Shares of TBO Tek Limited rose 3.5% on March 24 after Motilal Oswal initiated coverage on the stock with a buy rating and a target price of ₹1,360, implying an upside of approximately 34% from current levels.
The stock opened at ₹1,050.00 against its previous close of ₹1,018.00, touching a session high of ₹1,066.00 and a low of ₹1,014.00. The 52-week range stands between ₹996.00 and ₹1,764.80. Live volumes stand at 82,042 shares during the session.
TBO Tek is a global B2B travel platform connecting over 750 airlines, one million hotels, and 50,000 travel agents, with a gross transaction value of ₹308 billion. The brokerage highlighted the company’s supply aggregation capabilities and global infrastructure spanning 88 currencies, 16 languages, and over 4.25 lakh routes as key competitive advantages in a fragmented travel agent market.
The note cited a favorable mix shift toward higher-margin hotels and ancillary services, which currently account for approximately 59% of GTV and are projected to rise to 70%, as a key driver of margin expansion. EBITDA margins are expected to expand to approximately 18% by FY28.

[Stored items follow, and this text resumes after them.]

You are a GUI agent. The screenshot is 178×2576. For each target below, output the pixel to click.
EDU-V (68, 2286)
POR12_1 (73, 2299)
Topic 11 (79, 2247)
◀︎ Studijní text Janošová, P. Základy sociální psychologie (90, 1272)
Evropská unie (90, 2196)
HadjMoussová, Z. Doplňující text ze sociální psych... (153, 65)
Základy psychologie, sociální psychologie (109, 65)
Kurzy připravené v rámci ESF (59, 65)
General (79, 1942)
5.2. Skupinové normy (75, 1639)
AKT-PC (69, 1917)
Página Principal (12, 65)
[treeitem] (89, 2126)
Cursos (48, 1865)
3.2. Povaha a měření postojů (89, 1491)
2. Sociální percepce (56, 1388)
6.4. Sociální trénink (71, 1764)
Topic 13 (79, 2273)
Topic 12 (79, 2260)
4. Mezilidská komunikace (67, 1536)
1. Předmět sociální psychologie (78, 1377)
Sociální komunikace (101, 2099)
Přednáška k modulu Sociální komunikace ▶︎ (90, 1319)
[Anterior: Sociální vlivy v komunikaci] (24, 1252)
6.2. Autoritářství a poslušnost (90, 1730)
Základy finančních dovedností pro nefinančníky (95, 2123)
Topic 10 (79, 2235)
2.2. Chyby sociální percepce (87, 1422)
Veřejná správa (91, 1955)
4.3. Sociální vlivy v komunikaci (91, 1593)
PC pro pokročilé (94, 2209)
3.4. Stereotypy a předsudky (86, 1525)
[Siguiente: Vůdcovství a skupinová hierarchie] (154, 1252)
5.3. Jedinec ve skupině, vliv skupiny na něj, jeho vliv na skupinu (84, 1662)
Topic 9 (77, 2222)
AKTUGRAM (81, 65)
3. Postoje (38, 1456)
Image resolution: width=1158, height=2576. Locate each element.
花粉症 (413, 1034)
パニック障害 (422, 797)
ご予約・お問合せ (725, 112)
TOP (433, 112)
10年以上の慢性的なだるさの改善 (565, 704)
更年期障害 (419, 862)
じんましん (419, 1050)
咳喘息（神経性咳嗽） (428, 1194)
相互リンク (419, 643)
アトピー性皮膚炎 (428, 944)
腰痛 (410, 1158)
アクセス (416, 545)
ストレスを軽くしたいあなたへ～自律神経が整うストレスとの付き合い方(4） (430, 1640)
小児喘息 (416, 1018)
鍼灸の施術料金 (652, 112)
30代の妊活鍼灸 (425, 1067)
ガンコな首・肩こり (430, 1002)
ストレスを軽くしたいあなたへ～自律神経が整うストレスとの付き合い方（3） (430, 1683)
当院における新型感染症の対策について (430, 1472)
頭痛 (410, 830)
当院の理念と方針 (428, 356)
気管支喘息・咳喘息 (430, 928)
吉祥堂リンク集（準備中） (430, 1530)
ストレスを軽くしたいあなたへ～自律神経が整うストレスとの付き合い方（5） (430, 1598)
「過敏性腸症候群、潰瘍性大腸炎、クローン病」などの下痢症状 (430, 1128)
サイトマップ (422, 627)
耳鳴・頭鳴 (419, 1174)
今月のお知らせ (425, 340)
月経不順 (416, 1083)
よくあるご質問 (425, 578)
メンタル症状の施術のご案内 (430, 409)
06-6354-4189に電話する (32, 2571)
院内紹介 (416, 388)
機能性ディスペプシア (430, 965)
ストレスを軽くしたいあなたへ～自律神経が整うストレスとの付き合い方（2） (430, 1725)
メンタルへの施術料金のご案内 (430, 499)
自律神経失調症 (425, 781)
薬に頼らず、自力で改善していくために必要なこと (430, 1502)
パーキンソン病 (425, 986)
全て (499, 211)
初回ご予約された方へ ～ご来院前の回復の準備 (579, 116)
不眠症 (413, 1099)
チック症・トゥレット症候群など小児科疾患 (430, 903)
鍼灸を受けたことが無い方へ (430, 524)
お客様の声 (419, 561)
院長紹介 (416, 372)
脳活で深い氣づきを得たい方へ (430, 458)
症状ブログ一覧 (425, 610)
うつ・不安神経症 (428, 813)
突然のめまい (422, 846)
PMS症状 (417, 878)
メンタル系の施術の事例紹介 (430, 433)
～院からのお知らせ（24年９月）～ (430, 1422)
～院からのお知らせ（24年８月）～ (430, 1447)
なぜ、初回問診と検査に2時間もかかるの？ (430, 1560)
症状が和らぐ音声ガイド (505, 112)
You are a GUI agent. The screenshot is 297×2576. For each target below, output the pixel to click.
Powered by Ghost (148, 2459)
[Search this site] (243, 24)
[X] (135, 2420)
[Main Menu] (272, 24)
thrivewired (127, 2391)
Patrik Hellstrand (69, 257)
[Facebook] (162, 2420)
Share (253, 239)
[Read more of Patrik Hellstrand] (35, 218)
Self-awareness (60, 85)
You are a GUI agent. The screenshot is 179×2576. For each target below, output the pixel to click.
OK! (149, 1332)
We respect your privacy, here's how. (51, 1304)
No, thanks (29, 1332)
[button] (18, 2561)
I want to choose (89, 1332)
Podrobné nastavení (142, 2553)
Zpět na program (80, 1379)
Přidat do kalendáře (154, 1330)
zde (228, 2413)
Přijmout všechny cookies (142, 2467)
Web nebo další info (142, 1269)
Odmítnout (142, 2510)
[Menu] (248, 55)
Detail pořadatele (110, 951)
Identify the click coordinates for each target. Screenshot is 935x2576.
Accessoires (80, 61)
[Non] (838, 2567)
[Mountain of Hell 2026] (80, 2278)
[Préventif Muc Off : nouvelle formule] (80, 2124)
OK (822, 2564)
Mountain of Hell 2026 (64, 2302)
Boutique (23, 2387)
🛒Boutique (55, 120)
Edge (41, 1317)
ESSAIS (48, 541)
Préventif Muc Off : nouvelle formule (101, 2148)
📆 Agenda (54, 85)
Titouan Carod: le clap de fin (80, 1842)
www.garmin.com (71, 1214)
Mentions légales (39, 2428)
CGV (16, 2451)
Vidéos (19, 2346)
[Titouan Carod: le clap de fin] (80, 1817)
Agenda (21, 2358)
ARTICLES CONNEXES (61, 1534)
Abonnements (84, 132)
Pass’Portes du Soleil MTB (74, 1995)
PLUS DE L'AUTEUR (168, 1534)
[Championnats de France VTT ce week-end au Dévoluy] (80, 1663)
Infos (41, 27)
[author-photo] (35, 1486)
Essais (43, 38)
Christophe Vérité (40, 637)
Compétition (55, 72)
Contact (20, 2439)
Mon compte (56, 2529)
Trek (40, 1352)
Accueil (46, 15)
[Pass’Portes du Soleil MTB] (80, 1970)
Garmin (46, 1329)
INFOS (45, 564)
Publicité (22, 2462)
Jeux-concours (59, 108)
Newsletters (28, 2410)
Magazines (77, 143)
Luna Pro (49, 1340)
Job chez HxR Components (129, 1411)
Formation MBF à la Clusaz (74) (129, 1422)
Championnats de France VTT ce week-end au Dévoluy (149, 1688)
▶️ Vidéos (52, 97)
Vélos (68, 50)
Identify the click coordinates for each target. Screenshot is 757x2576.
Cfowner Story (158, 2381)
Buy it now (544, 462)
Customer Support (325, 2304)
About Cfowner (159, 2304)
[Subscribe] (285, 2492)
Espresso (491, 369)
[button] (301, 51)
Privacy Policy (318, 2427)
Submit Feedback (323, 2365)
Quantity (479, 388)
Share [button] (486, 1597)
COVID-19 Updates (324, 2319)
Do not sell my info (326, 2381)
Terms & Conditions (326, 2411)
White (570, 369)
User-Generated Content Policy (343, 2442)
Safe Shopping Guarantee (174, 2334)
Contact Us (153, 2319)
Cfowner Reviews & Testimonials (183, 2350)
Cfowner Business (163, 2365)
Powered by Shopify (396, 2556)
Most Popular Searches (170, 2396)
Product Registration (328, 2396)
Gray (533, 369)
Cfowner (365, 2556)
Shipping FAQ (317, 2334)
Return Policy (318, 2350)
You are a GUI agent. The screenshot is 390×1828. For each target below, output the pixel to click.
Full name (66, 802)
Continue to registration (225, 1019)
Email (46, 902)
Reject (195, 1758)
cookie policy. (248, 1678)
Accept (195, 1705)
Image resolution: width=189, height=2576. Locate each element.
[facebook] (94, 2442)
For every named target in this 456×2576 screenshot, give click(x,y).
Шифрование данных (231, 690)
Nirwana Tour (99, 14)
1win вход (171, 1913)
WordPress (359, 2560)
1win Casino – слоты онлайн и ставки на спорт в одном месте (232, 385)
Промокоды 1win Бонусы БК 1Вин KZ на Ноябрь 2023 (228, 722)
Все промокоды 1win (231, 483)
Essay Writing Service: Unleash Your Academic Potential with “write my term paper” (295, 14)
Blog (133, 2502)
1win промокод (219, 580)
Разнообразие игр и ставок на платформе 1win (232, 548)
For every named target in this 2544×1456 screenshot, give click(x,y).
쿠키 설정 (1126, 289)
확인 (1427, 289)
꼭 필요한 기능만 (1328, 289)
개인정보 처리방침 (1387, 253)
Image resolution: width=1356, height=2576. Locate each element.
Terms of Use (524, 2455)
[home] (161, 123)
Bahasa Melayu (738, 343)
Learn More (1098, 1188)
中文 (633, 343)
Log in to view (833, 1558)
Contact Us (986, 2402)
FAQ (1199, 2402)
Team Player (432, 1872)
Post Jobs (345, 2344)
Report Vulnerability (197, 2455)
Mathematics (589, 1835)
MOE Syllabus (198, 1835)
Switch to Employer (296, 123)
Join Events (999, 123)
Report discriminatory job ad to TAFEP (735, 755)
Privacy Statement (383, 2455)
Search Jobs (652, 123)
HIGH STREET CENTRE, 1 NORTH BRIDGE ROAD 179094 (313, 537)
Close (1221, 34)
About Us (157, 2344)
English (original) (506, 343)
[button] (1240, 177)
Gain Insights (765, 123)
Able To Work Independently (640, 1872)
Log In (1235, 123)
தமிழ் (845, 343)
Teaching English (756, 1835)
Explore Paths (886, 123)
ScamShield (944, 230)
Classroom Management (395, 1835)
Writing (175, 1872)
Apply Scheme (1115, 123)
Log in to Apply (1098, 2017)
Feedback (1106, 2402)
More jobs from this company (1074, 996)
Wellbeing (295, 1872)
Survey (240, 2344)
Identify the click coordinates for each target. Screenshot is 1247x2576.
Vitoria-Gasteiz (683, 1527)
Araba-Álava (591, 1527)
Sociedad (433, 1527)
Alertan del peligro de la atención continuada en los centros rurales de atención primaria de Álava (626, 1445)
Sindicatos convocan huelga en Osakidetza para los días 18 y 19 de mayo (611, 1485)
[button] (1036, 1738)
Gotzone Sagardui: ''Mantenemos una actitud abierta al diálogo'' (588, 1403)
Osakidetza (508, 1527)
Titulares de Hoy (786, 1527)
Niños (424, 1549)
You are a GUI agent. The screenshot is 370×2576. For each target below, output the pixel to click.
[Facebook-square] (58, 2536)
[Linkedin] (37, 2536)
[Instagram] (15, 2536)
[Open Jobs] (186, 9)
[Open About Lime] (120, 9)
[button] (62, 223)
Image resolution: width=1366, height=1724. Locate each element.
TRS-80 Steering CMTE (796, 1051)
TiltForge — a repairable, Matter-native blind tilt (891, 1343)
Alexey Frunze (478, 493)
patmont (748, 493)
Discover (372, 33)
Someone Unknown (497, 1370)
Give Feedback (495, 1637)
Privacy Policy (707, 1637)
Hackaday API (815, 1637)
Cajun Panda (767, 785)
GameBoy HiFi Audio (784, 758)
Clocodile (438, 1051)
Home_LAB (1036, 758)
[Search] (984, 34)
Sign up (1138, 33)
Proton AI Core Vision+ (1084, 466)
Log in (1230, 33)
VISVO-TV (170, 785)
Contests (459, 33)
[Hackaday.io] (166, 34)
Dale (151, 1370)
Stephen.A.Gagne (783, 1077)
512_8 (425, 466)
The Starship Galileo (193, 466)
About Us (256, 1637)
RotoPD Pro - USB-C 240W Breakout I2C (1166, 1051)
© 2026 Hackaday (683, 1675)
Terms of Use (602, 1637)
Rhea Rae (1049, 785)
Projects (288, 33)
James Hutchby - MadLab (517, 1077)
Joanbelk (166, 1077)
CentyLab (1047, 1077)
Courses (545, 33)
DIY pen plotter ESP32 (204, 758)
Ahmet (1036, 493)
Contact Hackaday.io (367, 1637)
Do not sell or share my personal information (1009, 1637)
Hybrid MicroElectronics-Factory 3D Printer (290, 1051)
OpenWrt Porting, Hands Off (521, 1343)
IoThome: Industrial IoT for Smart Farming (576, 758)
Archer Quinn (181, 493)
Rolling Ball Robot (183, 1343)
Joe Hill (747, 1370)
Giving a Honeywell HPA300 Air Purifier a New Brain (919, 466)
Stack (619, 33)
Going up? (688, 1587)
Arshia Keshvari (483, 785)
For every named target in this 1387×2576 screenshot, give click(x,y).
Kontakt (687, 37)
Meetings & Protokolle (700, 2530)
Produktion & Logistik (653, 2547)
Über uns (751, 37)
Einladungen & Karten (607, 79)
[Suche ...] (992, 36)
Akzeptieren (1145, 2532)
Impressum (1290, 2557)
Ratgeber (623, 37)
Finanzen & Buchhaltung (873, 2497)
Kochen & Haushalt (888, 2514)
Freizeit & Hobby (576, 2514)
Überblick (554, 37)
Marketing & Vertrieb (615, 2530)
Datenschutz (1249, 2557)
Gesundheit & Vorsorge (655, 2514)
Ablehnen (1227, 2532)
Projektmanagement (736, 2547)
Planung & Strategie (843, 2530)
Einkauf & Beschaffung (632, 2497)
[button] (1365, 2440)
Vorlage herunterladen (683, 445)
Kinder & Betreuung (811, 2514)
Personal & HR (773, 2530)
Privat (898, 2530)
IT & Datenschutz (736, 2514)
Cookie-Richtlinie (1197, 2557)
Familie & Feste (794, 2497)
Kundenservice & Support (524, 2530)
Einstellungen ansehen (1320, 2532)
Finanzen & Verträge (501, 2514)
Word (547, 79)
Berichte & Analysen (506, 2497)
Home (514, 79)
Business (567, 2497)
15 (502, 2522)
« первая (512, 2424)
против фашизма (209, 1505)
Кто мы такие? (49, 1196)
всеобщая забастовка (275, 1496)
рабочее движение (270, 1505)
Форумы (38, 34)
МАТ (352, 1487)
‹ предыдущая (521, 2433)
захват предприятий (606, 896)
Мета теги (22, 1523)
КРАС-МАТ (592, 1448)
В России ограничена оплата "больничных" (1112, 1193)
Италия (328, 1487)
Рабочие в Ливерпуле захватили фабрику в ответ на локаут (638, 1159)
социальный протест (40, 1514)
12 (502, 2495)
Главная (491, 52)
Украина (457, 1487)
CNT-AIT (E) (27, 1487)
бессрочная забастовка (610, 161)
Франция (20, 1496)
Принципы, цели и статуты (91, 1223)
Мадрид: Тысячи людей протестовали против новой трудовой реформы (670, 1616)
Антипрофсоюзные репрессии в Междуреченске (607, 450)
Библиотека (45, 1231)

Motilal Oswal projected revenue, EBIT, and PAT compounded annual growth rates of approximately 35%, 37%, and 32% respectively over FY25 to FY28. The brokerage also noted the company’s asset-light, negative working capital model as supportive of a free cash flow CAGR exceeding 40% over the same period. The stock is valued at 28 times FY28 estimated earnings.
TBO Tek operates across multiple geographies, primarily serving travel agents, tour operators, and corporate clients through a unified platform for flight, hotel, and ancillary bookings.